— Exercise instructions —
Lines below that include "Uncheck" are the answer; copy each one.

(Source data)

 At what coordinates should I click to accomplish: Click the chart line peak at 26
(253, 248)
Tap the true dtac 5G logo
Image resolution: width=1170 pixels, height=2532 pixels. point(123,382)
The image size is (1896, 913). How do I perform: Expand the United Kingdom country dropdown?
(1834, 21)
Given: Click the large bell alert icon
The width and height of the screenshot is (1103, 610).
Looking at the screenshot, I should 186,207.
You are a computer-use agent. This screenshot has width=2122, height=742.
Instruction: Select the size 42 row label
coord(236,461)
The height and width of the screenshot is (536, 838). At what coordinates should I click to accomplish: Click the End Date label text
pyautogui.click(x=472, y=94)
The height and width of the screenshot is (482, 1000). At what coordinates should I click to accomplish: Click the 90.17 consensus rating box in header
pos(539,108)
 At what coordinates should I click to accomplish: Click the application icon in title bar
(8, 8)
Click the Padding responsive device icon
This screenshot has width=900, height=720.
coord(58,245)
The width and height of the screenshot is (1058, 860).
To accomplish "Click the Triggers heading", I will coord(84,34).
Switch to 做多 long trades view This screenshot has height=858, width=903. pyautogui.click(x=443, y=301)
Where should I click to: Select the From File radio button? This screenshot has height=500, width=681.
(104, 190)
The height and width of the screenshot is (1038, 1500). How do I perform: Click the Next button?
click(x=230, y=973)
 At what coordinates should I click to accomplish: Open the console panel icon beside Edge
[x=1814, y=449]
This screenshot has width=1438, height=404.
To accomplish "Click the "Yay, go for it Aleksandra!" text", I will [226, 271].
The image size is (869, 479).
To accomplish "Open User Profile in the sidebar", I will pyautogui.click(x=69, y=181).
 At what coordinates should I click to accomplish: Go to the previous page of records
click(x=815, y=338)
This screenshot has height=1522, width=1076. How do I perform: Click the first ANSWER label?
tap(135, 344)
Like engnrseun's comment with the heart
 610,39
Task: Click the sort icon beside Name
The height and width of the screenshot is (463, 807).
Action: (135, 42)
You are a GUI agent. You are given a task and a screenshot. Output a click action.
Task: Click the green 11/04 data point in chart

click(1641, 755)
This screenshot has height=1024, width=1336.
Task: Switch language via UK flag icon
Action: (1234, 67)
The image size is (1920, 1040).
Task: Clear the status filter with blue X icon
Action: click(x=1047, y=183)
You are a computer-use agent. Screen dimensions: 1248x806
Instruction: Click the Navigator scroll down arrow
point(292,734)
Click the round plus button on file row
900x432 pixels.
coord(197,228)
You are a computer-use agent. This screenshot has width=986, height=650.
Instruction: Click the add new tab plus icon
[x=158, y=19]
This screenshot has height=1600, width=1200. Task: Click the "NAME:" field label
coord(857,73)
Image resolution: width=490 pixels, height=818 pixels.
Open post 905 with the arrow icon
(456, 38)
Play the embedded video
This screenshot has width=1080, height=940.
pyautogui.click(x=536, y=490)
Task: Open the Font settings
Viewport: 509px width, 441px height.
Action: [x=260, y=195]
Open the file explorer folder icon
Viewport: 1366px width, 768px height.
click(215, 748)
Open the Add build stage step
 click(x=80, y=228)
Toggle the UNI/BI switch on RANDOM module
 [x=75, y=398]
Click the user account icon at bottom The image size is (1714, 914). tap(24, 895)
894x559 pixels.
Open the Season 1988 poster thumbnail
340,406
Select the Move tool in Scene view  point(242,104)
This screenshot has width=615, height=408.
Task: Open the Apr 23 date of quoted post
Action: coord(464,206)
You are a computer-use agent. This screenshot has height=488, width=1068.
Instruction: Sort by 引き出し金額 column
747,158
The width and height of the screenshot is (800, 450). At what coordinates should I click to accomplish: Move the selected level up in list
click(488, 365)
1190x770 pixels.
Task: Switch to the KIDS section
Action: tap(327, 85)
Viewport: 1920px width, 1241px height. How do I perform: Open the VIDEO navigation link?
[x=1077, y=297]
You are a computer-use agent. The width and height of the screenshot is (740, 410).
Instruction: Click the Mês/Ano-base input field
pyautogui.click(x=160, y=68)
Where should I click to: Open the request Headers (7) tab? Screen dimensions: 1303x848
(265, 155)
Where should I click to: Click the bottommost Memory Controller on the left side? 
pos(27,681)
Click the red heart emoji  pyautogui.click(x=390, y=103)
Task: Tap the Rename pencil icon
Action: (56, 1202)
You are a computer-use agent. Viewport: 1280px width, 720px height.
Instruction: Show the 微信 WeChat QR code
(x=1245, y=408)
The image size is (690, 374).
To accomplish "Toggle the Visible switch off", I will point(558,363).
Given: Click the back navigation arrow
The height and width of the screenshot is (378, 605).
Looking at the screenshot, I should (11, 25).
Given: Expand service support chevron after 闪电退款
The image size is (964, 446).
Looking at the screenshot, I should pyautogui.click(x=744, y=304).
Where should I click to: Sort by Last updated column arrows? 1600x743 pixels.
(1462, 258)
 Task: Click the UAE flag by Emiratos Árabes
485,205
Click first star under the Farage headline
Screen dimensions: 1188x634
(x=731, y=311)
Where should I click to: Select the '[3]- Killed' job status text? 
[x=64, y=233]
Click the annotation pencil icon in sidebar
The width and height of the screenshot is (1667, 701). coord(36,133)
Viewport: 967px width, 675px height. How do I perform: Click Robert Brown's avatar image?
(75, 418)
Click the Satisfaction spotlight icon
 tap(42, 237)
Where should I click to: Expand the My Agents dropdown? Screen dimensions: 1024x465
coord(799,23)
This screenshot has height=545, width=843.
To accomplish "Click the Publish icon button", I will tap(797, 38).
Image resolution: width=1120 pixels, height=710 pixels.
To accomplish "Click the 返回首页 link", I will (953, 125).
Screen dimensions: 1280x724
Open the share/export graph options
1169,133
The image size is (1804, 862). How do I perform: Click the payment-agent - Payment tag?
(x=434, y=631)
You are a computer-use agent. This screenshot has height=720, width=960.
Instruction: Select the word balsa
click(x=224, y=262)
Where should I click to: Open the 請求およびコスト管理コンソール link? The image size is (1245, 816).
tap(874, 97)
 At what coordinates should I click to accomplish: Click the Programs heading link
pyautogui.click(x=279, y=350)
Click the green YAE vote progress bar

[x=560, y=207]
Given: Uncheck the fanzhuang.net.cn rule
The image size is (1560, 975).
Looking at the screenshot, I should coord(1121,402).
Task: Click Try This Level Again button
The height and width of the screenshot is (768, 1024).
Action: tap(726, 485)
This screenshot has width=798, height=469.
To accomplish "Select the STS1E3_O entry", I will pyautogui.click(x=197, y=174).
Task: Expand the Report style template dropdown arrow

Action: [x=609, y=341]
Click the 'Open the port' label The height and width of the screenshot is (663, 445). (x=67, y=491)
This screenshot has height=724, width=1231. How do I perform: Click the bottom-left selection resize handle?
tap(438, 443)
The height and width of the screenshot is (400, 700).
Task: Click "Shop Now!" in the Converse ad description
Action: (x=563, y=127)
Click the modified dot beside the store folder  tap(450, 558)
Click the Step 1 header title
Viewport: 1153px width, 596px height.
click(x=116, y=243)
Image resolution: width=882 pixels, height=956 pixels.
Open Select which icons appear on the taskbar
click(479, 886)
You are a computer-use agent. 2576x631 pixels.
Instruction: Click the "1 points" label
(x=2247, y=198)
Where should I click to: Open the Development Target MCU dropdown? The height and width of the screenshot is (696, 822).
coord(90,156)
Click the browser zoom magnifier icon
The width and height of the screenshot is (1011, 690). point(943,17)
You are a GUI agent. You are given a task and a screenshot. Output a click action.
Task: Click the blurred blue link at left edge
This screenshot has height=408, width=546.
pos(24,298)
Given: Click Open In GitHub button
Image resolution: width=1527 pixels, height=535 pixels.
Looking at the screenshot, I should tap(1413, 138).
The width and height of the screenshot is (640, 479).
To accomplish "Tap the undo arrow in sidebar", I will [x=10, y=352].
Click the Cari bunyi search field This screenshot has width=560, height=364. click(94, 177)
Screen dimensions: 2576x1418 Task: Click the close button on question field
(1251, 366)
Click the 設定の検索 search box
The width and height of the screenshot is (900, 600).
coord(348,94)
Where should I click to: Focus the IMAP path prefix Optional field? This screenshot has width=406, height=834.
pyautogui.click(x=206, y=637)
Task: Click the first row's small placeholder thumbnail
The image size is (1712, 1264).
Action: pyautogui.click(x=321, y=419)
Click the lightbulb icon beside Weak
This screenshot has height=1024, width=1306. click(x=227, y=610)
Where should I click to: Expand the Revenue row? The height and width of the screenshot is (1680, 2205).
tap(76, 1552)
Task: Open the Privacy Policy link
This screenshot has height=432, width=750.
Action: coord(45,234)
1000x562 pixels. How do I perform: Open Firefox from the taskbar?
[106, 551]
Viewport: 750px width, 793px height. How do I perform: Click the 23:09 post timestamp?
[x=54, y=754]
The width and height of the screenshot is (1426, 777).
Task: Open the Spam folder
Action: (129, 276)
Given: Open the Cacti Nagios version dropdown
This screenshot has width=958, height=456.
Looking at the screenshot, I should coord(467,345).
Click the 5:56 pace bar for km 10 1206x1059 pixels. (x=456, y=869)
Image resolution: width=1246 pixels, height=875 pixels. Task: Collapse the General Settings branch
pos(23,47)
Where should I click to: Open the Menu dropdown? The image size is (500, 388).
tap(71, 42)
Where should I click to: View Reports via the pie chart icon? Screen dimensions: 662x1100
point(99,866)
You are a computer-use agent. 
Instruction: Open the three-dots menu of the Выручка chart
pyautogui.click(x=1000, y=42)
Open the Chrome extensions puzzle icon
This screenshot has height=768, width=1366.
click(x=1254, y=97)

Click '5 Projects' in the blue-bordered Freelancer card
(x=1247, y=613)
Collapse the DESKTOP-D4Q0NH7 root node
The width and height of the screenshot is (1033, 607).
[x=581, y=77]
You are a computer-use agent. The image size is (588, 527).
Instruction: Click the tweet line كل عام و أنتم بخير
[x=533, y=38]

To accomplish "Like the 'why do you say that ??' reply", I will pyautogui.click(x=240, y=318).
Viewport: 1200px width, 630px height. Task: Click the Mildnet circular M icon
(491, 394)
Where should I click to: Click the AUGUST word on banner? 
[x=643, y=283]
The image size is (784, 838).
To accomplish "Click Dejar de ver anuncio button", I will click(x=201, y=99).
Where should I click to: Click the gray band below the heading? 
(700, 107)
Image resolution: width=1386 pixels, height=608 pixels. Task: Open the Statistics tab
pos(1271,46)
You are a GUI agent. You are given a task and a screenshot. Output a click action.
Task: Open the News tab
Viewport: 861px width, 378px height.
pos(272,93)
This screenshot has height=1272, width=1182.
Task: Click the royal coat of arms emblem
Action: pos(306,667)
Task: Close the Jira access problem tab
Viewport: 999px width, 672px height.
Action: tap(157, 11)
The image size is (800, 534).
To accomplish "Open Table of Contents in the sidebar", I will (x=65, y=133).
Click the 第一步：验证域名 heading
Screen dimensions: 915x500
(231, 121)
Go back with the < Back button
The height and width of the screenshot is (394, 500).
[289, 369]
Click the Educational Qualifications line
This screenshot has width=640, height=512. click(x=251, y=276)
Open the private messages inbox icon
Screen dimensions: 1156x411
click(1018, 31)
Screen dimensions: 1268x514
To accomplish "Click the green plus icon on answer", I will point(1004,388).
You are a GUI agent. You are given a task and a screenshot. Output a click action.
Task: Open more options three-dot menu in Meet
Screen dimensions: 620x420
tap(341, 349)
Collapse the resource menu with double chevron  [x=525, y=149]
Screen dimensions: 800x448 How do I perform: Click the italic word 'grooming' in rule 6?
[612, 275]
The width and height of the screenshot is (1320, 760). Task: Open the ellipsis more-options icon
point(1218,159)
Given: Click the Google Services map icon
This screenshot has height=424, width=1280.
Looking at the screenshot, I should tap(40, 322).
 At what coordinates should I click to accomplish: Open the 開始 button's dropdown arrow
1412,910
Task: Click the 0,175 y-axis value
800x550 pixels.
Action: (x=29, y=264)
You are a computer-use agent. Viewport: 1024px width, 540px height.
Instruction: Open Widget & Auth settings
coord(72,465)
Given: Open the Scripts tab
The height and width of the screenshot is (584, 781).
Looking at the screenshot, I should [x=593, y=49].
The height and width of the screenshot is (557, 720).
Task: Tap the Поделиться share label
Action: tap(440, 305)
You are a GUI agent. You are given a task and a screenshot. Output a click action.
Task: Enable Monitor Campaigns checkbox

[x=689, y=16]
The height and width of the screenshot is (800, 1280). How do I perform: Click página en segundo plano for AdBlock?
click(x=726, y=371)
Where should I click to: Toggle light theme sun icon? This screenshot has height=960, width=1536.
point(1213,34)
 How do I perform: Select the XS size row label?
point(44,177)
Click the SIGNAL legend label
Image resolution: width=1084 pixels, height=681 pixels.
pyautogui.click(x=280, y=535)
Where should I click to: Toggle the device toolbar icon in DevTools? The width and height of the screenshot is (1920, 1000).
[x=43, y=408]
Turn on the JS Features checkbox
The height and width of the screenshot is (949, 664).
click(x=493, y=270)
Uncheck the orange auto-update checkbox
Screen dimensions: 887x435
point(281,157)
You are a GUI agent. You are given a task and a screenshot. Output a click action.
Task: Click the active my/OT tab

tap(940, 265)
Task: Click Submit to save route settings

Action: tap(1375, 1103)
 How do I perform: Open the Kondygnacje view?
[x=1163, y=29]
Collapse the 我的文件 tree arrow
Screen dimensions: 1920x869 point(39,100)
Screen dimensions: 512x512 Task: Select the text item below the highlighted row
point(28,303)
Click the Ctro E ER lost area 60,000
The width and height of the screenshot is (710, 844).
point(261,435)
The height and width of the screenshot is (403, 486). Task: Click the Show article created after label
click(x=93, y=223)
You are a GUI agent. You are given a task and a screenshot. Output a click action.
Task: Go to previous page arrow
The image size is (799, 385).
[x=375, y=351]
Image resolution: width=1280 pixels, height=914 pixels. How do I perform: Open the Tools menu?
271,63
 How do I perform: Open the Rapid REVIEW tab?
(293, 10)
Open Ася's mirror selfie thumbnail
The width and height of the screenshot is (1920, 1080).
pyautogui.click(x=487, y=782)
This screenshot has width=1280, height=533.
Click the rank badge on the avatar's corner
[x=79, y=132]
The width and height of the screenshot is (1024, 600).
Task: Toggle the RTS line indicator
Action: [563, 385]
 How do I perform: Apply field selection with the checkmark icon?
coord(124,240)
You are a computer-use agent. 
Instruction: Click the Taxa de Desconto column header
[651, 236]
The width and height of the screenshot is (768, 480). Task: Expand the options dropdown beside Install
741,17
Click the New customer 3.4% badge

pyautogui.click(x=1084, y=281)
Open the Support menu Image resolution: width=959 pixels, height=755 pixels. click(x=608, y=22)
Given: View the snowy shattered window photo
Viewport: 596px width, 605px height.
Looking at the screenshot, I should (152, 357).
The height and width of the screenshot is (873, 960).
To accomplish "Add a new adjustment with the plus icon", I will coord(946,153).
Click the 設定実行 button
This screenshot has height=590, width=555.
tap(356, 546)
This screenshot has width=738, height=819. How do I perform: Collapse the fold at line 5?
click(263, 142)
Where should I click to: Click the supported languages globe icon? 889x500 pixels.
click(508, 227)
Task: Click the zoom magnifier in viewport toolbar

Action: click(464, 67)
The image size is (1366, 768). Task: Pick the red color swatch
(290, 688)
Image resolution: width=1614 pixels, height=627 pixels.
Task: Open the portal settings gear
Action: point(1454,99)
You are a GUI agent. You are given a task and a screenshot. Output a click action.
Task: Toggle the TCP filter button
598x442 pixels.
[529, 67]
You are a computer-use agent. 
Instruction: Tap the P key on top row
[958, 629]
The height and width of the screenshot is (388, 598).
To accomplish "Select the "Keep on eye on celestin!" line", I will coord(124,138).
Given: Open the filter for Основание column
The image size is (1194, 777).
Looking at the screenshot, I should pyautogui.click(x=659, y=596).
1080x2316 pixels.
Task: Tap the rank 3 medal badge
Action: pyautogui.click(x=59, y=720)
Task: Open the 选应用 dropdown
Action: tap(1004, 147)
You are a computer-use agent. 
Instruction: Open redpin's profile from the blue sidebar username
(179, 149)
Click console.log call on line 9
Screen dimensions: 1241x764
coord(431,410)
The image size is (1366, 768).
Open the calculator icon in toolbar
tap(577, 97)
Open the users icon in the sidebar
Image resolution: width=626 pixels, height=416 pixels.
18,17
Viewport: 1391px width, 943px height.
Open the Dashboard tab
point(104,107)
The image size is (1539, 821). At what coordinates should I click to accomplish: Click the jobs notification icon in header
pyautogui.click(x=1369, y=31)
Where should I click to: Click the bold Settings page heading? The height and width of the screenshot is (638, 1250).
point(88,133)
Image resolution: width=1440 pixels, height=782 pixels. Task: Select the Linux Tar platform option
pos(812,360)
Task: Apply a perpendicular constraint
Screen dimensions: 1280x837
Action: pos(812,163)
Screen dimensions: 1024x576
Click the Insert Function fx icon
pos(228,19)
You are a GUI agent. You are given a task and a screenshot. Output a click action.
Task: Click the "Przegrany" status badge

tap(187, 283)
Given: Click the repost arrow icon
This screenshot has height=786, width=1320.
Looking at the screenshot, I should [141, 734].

— Solution for this task —
Given: Uncheck the fanzhuang.net.cn rule
Uncheck the orange auto-update checkbox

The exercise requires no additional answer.